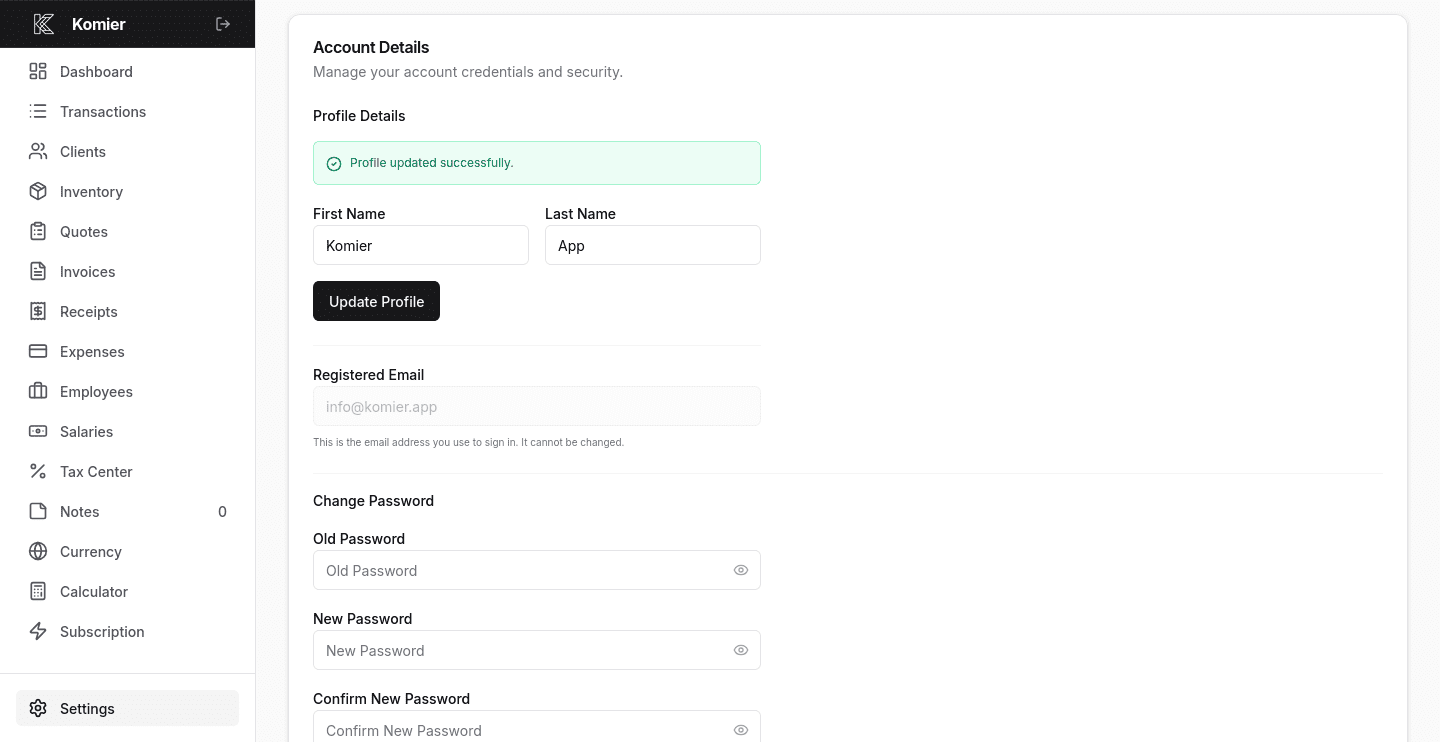Reveal the Confirm New Password text
Viewport: 1440px width, 742px height.
click(741, 730)
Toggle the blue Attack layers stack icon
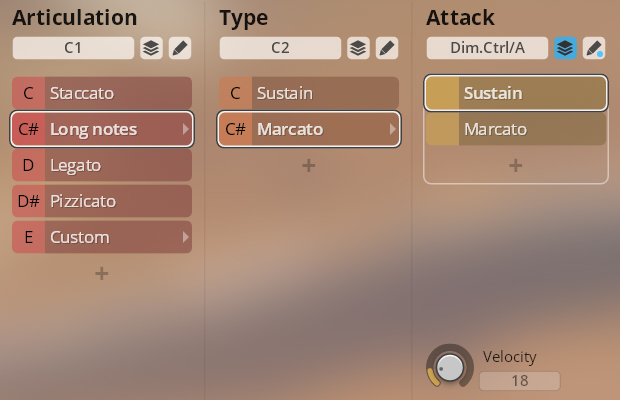Viewport: 620px width, 400px height. point(565,48)
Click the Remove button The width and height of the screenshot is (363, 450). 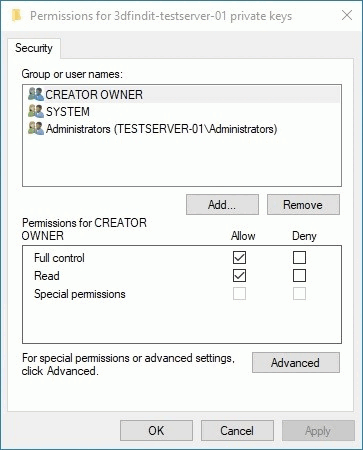tap(303, 205)
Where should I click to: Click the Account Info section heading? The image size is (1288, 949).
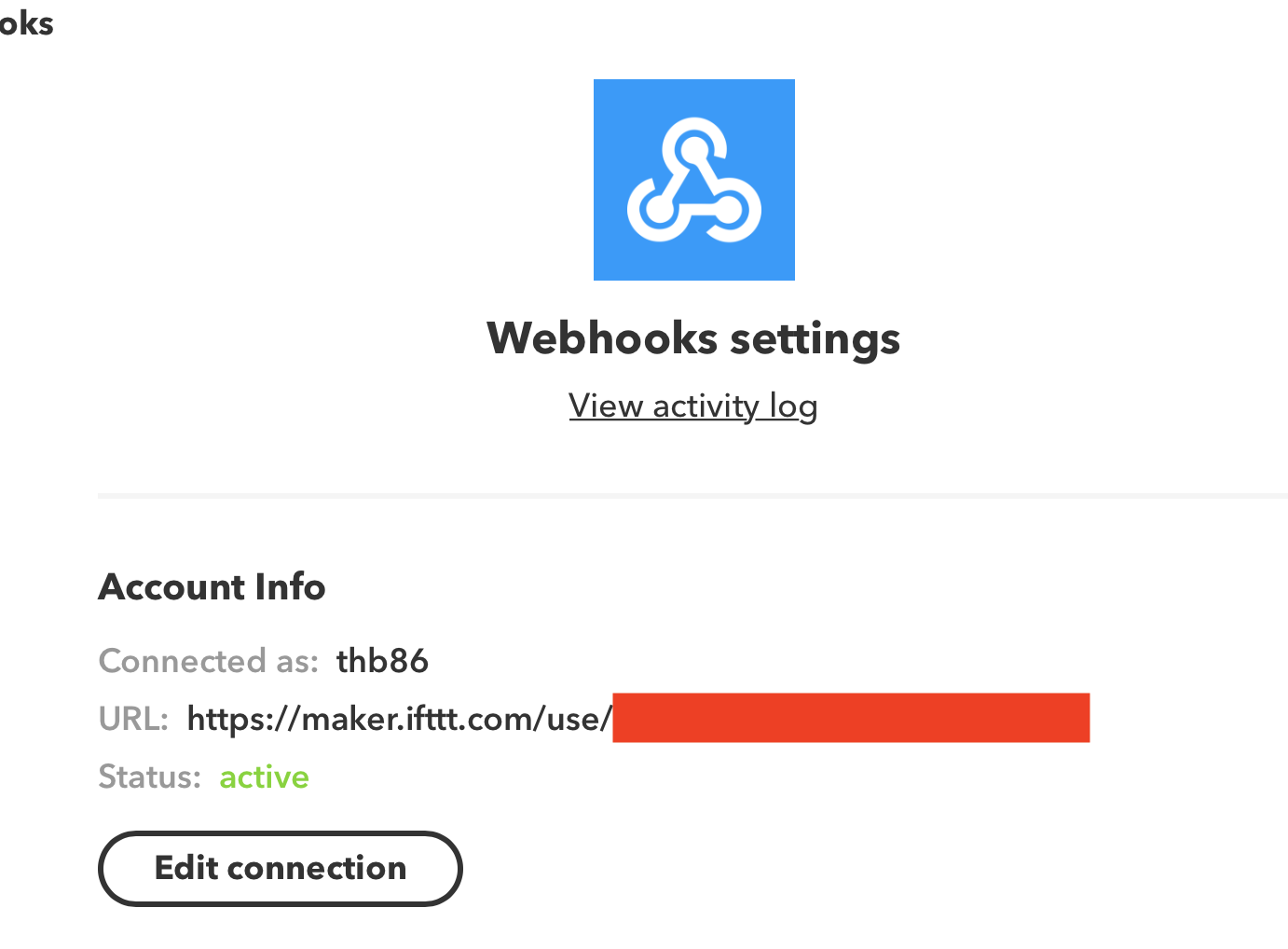[212, 586]
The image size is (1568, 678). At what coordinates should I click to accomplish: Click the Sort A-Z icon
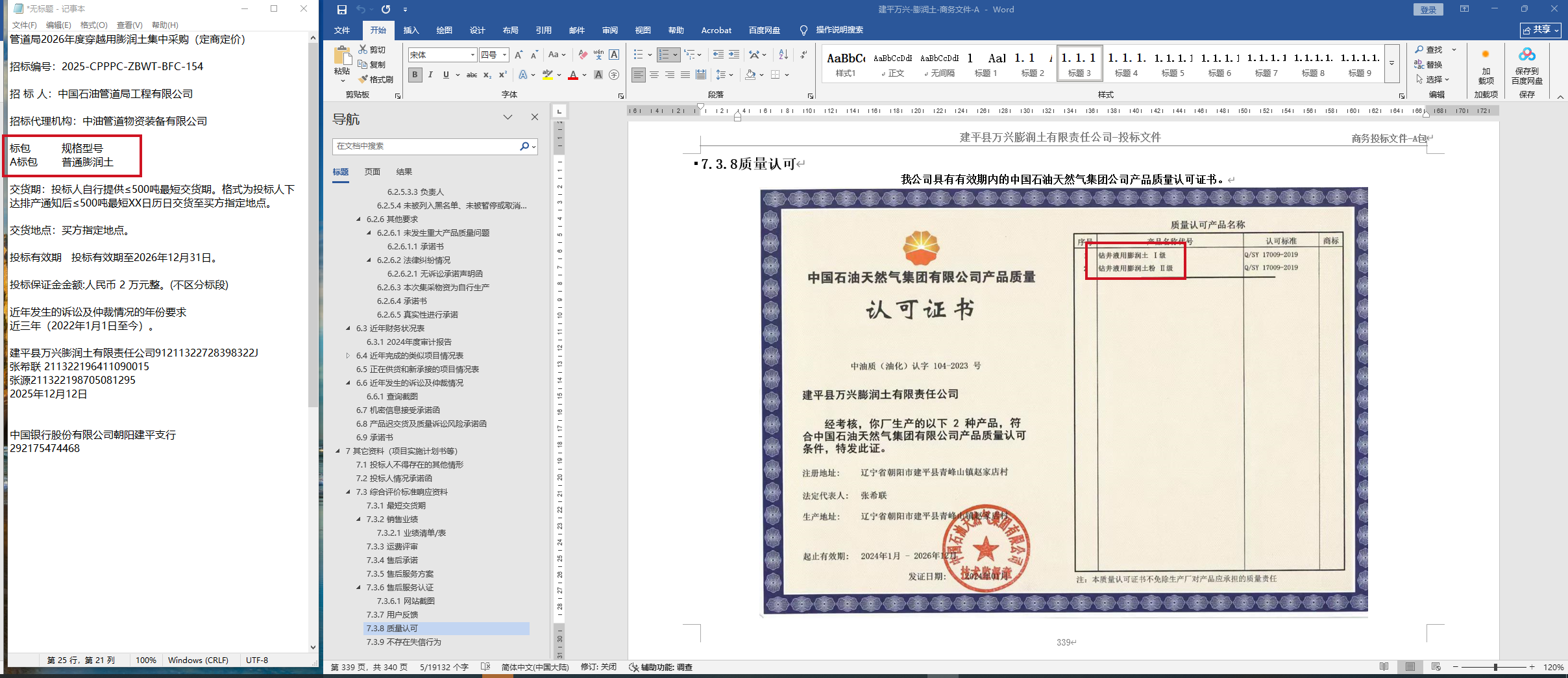[x=783, y=55]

....................

# Problem description
Find the line that contains "The image size is (1568, 678).". Reproduce it and every later line of the records exactly, minus the pictures.

# Reply
The image size is (1568, 678). At what coordinates should I click to accomplish: Click the Sort A-Z icon
[x=783, y=55]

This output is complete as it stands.